Dziewięć statystyk GUS, które pokazują smutną polską rzeczywistość [DANE] >>>I W Polsce podpisuje się najwięcej spośród państw UE umów na czas określony

Według danych z raportu KE odsetek umów o pracę na czas określony jest w Polsce największy spośród państw UE. Wynosi 26,8 proc., natomiast średnia europejska to 13,7.

Taka sytuacja ma swoje plusy, bo np. zwiększa konkurencyjność polskich pracowników. Z drugiej strony, jak czytamy w raporcie, sytuacja „sprzyja ukierunkowaniu na produkty i usługi o niskim i średnim stopniu zaawansowania technologii, pracochłonne i wymagające niskich kwalifikacji”. Niewielki jest też odsetek osób zmieniających zatrudnienia czasowe na stałe (20 proc.).
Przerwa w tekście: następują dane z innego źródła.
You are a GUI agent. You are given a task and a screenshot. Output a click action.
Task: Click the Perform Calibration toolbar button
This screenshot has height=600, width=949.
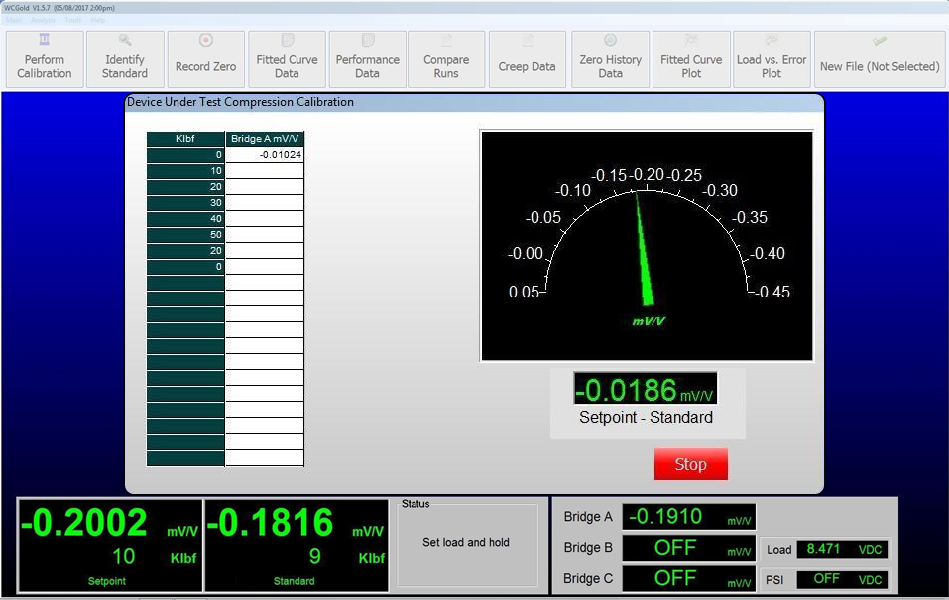tap(44, 60)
II Kredyty we frankach stanowią prawie 40 proc. kredytów hipotecznych

Ze wszystkich kredytów gospodarstw domowych kredyty hipoteczne we frankach szwajcarskich stanowią 37 proc.
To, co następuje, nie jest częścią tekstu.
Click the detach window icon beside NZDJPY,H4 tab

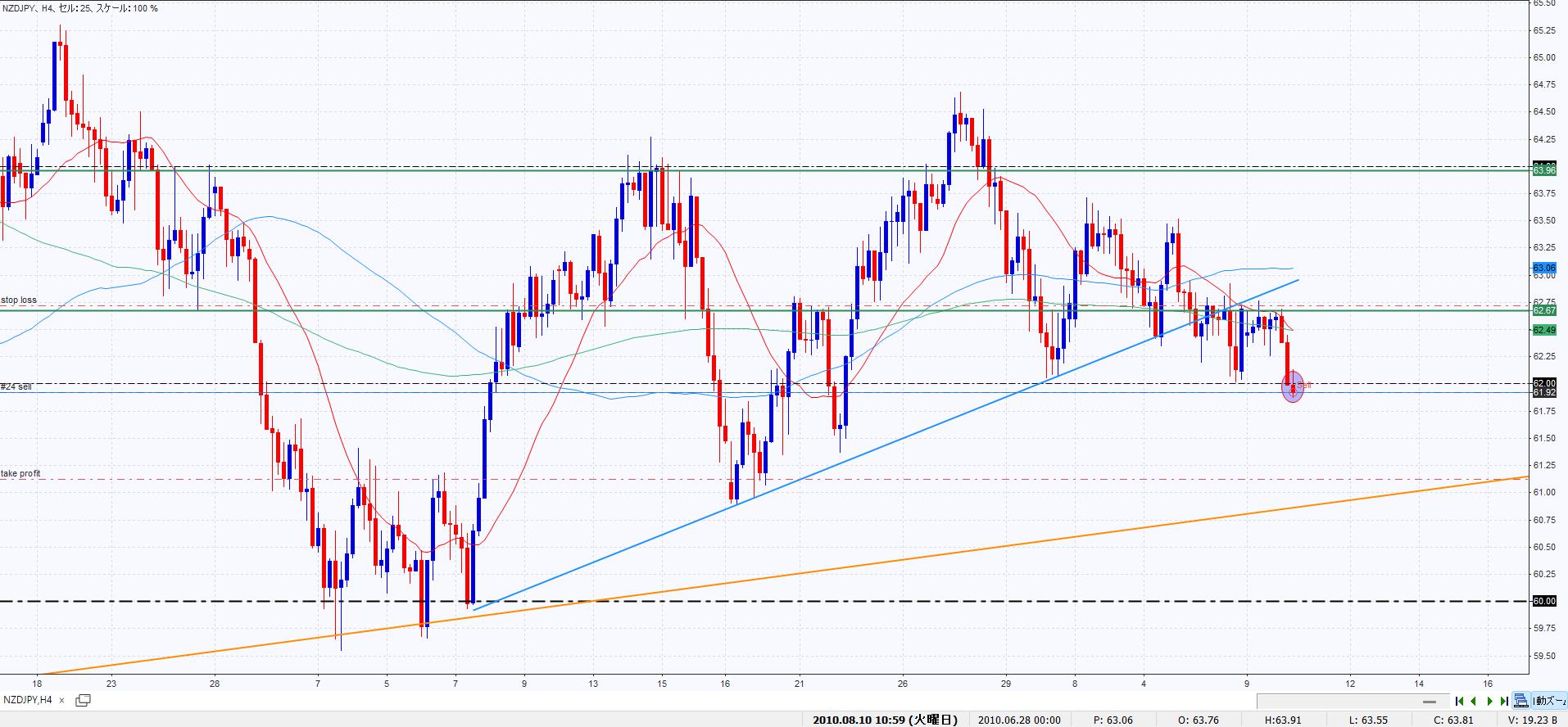[83, 700]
Według danych Europejskiego Banku Centralnego suma wszystkich kredytów we frankach wynosi w Polsce 34 mld euro. Dla porównania w Niemczech to prawie 15 mld euro, w Holandii 3,1 mld euro, a więcej niż w Polsce jest tylko w Austrii (35,6 mld euro).
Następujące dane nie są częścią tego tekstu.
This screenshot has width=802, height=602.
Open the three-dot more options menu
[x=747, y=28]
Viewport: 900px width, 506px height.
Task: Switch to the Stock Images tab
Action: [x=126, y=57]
Jednak w ocenie autorów raportu niedawne gwałtowne zmiany kursu franka i związane z nimi kłopoty kredytobiorców i banków nie wpłyną w znaczący sposób na polską gospodarkę.

III 27 proc. bezrobocia wśród młodzieży

Choć prognozowany jest spadek poziomu bezrobocia wśród ludzi młodych, to nadal jest on bardzo wysoki. Wynosi 27,3 proc. i jest wyższy od średniej unijnej. Według raportu wzrósł także odsetek młodzieży niekształcącej się, niepracującej ani nieszkolącej.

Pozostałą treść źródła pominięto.